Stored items
Start of Block

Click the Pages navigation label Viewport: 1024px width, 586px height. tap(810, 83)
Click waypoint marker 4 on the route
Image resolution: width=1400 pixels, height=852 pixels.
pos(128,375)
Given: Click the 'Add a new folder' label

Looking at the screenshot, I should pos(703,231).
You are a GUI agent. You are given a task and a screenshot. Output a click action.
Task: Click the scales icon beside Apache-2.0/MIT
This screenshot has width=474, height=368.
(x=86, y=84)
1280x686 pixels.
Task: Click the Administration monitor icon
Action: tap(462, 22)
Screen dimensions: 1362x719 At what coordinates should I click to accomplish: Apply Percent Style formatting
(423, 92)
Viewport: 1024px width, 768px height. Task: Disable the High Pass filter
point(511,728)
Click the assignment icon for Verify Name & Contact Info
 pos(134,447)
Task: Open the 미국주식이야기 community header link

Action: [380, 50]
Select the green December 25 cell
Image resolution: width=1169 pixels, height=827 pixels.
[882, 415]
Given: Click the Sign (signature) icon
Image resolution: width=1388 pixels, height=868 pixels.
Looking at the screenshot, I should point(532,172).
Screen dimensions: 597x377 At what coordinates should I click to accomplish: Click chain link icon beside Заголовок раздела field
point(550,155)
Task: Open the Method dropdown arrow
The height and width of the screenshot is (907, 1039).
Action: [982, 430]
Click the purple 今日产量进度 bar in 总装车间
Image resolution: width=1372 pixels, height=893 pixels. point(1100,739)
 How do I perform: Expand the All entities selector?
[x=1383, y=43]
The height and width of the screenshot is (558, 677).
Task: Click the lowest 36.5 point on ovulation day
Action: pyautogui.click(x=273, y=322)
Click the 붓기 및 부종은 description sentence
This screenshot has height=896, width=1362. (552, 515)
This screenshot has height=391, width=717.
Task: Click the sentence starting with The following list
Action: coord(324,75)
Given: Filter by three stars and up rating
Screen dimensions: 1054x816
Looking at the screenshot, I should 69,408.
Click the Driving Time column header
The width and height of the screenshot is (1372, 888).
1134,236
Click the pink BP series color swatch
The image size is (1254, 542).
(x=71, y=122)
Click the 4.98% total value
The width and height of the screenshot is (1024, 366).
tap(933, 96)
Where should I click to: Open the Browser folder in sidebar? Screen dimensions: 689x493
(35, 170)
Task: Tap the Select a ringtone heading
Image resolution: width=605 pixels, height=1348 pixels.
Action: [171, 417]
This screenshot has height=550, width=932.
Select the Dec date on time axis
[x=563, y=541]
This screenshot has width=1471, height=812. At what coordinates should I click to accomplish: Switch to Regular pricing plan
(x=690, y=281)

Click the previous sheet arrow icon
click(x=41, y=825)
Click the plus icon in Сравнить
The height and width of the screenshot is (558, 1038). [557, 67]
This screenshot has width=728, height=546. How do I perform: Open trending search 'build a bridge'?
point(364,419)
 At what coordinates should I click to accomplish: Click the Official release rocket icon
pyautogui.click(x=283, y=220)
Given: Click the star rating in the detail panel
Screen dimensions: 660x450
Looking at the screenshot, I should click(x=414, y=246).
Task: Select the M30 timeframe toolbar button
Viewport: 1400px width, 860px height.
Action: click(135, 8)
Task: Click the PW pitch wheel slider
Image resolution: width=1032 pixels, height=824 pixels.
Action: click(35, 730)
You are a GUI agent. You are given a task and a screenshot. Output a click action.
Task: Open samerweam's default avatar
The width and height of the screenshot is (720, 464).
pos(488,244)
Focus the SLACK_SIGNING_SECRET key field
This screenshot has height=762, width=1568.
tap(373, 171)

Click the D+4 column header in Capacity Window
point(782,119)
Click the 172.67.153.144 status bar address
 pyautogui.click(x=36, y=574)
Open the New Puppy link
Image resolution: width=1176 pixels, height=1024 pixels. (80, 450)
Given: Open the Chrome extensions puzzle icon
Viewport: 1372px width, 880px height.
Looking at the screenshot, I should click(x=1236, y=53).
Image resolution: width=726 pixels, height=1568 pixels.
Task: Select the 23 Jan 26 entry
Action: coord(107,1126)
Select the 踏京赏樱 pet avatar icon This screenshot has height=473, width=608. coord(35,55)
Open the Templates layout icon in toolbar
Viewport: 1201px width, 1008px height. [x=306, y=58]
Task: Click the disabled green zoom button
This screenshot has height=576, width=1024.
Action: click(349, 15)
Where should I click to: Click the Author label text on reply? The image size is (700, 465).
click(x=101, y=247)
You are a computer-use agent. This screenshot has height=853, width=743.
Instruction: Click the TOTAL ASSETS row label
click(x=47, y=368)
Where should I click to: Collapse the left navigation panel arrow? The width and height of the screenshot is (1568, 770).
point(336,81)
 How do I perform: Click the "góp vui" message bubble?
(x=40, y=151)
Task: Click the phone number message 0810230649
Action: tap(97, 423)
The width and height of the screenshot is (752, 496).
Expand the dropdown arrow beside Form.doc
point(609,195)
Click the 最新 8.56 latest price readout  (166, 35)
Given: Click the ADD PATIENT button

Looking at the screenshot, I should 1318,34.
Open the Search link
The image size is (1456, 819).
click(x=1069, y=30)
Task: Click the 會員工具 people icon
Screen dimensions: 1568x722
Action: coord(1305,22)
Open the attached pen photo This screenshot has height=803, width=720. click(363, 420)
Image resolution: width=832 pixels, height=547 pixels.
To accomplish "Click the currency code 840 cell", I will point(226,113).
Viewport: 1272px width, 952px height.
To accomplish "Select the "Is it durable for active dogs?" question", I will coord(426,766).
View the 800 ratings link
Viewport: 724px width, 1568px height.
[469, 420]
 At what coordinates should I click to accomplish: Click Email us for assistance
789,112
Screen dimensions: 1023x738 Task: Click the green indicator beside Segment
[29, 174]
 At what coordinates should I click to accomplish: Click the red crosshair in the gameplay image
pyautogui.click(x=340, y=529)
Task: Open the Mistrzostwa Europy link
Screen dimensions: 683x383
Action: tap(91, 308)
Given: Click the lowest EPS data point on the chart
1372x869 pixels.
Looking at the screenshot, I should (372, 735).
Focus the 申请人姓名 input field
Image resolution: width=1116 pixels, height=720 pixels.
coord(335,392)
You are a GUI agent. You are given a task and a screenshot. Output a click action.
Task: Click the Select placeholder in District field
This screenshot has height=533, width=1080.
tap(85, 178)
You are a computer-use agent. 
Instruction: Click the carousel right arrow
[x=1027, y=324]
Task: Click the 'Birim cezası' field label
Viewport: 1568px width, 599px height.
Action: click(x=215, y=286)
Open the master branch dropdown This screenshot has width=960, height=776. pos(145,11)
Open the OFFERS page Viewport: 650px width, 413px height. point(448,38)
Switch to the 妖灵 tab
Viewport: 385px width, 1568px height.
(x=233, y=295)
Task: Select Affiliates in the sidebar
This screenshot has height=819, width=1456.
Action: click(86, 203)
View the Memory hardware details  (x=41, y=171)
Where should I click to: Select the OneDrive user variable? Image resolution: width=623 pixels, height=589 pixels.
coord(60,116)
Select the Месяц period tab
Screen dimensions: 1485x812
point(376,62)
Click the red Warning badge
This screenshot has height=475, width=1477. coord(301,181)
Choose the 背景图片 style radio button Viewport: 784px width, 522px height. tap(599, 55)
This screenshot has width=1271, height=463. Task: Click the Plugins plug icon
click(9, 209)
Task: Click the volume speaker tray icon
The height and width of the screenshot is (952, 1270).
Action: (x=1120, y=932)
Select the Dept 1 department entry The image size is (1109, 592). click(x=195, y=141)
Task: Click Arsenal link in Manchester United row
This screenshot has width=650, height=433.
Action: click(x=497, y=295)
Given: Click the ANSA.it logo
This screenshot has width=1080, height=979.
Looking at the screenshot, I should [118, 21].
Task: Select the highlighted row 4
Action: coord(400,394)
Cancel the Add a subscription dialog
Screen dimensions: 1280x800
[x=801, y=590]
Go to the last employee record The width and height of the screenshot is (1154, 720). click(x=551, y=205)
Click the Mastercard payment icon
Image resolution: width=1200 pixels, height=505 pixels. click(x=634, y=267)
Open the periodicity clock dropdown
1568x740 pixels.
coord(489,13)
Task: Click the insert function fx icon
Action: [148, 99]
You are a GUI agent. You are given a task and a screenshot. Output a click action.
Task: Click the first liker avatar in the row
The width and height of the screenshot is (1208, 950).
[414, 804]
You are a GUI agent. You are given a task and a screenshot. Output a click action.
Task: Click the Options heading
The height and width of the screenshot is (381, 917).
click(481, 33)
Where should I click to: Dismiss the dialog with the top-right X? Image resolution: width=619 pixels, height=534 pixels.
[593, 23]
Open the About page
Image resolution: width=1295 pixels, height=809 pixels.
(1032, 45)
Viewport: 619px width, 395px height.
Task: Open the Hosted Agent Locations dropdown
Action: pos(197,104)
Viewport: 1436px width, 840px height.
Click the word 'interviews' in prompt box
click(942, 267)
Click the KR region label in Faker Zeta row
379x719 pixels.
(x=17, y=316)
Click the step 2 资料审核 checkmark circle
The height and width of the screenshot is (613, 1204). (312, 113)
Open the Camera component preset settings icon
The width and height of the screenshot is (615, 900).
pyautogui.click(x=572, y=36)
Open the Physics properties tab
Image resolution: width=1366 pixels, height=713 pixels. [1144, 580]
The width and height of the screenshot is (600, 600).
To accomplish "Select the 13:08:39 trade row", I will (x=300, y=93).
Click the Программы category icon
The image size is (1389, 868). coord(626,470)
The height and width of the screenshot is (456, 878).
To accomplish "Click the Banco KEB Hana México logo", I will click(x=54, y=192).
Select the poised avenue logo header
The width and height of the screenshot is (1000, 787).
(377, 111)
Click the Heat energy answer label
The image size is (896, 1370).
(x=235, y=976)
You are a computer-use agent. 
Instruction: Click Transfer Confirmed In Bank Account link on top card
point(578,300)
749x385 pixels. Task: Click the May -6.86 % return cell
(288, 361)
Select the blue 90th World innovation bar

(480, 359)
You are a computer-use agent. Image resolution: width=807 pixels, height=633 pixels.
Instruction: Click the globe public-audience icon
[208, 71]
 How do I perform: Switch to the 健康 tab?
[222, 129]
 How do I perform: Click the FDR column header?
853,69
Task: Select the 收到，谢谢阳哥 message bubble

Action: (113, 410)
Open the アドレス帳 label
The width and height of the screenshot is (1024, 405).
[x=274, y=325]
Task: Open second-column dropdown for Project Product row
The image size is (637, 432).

End of Block

**EXERCISE GOAL**
If a line in the entries holds the string "computer", copy it.

**SOLUTION TO THE PROBLEM**
You are a computer-use agent. This screenshot has height=853, width=743.
You are a computer-use agent. 
You are a computer-use agent. 
You are a computer-use agent. Image resolution: width=807 pixels, height=633 pixels.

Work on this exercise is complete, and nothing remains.